Aperture numbers are detached from focal length and sensor size. They basically tell how much of the light arriving from a scene will arrive in the image plane after being sorted by the lens. If you don't use a lens at all, the overall brightness corresponds to f:1, so an f:1.2 lens does not lose a lot of brightness compared to a big hole even though it does a much better job at sorting light arriving from different directions into an image.

So how do crop factors and focal length come into play? The crop factor tells how large the served image area actually is. The aperture number is only valid within that image circle. The larger the image circle is, the more light needs to be collected to serve it at equal brightness and thus equal aperture number. Collecting light from a larger entrance pupil means that sorting the light according to the direction it arrives in makes the image more susceptible to how near objects are to the focus plane.
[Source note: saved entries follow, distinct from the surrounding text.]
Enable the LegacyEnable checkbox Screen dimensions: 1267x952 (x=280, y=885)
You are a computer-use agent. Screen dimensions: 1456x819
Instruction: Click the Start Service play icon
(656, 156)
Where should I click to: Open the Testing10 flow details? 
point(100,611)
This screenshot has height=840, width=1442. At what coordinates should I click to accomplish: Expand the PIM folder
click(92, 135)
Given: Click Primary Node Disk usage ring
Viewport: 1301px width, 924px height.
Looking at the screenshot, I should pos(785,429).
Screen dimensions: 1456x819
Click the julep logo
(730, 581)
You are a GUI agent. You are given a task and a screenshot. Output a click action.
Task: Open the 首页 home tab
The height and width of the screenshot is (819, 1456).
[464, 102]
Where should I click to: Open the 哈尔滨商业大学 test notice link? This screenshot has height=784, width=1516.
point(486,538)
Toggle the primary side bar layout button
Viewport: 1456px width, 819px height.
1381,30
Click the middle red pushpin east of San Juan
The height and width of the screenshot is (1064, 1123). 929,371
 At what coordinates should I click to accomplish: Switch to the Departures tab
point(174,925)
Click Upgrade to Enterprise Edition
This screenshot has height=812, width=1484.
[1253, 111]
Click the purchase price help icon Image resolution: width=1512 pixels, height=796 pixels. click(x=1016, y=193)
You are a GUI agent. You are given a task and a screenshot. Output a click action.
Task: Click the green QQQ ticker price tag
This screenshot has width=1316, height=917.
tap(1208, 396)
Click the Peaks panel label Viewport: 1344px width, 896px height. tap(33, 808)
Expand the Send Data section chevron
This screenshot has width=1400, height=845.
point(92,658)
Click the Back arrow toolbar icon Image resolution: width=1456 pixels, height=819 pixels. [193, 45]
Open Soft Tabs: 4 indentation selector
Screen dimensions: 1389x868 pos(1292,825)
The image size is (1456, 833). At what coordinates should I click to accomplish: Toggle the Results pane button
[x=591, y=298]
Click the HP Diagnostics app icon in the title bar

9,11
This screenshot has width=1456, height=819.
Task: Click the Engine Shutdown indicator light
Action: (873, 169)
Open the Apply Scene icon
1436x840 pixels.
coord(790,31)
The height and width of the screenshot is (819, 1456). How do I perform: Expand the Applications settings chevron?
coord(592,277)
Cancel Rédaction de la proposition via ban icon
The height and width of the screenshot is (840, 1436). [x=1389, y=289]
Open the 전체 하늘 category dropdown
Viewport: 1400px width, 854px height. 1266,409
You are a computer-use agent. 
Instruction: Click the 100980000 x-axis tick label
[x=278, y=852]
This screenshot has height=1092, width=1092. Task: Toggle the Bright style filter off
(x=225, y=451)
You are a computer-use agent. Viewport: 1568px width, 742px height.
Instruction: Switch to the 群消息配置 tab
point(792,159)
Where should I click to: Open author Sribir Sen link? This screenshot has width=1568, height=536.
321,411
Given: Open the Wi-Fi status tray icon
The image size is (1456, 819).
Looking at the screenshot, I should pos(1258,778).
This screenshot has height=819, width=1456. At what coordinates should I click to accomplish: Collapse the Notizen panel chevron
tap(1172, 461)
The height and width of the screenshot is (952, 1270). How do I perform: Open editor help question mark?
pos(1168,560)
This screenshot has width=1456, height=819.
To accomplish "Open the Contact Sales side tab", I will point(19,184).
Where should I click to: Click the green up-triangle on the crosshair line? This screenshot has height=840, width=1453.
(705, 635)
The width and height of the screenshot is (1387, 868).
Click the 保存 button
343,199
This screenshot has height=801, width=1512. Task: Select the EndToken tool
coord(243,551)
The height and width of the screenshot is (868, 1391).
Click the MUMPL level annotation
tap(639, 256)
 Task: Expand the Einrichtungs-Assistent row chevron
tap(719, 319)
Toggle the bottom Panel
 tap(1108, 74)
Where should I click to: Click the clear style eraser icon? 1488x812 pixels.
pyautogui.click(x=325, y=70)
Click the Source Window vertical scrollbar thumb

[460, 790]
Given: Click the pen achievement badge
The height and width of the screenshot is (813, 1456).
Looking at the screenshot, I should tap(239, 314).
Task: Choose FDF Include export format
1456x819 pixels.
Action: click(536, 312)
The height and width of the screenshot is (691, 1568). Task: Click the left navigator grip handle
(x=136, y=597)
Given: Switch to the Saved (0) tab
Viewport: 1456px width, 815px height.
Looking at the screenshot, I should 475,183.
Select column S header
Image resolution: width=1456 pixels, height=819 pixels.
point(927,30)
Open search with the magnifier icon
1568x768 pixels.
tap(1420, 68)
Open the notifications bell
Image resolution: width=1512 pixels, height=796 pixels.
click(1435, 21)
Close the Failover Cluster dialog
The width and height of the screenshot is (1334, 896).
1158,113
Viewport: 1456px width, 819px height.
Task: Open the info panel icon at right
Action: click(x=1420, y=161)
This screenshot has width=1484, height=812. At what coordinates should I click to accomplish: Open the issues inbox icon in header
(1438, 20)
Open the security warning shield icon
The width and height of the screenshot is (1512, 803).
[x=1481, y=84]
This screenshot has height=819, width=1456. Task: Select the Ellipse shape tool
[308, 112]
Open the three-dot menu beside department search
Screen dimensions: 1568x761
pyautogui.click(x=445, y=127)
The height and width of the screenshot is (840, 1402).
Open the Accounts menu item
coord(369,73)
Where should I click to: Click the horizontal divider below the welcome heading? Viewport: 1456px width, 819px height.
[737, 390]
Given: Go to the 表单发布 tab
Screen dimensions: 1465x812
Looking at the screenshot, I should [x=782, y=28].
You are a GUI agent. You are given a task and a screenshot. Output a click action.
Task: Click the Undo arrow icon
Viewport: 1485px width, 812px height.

So as the crop factor gets smaller and the image/sensor area becomes larger, so does the entrance pupil and the depth of focus decreases.

So what's with focal length? Focal length determines the scale at which objects get depicted. Larger focal length for an idealised single-element lens means placing a weaker element at a larger distance to the image plane, resulting in a larger image. Scaling up the image does not magically make for more light, so we need to capture more light to make up for it. So that's the reason the entrance pupil has a diameter of focal length divided by aperture number.

And effective focal length? The image has a size, a framing. If the lens creates a large image and we only take a small part of it, the result looks as though we had worked with a larger focal length.

So a 25mm/1.2 MFT lens produces the framing and overall light yield of a 50mm/1.2 full-frame lens. However, this light yield only fills a quarter of your image area and thus can be collected from a quarter of the entrance pupil. Consequently the depth of field corresponds to that of a 50mm/2.4 full-frame lens.

So what you call "equivalent" in aperture depends on whether you are looking at the resulting light yield or the resulting depth of field.


I did some more research to answer this question for myself.

The MFT apertures are equivalent to the FF in terms of brightness, so a 25mm 1.2 MFT lens is equivalent to a 50mm 1.2 FF in that using the same ISO setting on both will produce images of equal field of view and brightness (assuming that sensor is the same quality). Note that some of the latest MFT sensors have low noise improvements that make them about half a stop brighter than all but the latest and most expensive FF cameras.

The main difference, other than field of view, is depth of field. The MFTs have a deeper focus range and you have to go about 2 stops tighter in a FF to get the same depth of field as an MFT. So, if you are taking table top photos and want the whole object to be in focus, then MFT will be better, but if you are taking portraits and want just the subject to be in focus and everything else to be blurred ("separation"), then FF will be better.

  • 1
    This does not answer the question.
    – user50888
    Jul 23, 2017 at 21:01
  • 1
    This is roughly correct. The part about "latest MFT sensors" being "half a stop brighter" is off, though. Even assuming that the MFT sensors have a noise advantage (which may happen to be true at this point in time; I don't follow the ups and downs of that since narrow edges in tech change rapidly), that doesn't mean that the images will be brighter.
    – mattdm
    Jul 23, 2017 at 21:31
  • 1
    Assuming you mean that the latest MFT cameras have a half-stop noise advantage vs. current technology sensors in other cameras, I'm not convinced. See this studio seen comparison at ISO 3200.
    – mattdm
    Jul 23, 2017 at 21:42
  • 1
    That's the latest Olympus flagship next to some recent lower-level APS-C cameras. To my eye, the Olympus is a little bit better than the Canon example, and comparable to or a little bit worse than the other cameras with recent made-by-Sony sensors. If you put in full-frame cameras like the Pentax K-1, there's a clear noise advantage even down to lower ISOs.
    – mattdm
    Jul 23, 2017 at 21:48
  • 2
    @TylerDurden No, please read what I just read and read the links if you don't believe me. These comparisons are with APS-C sensors in current models.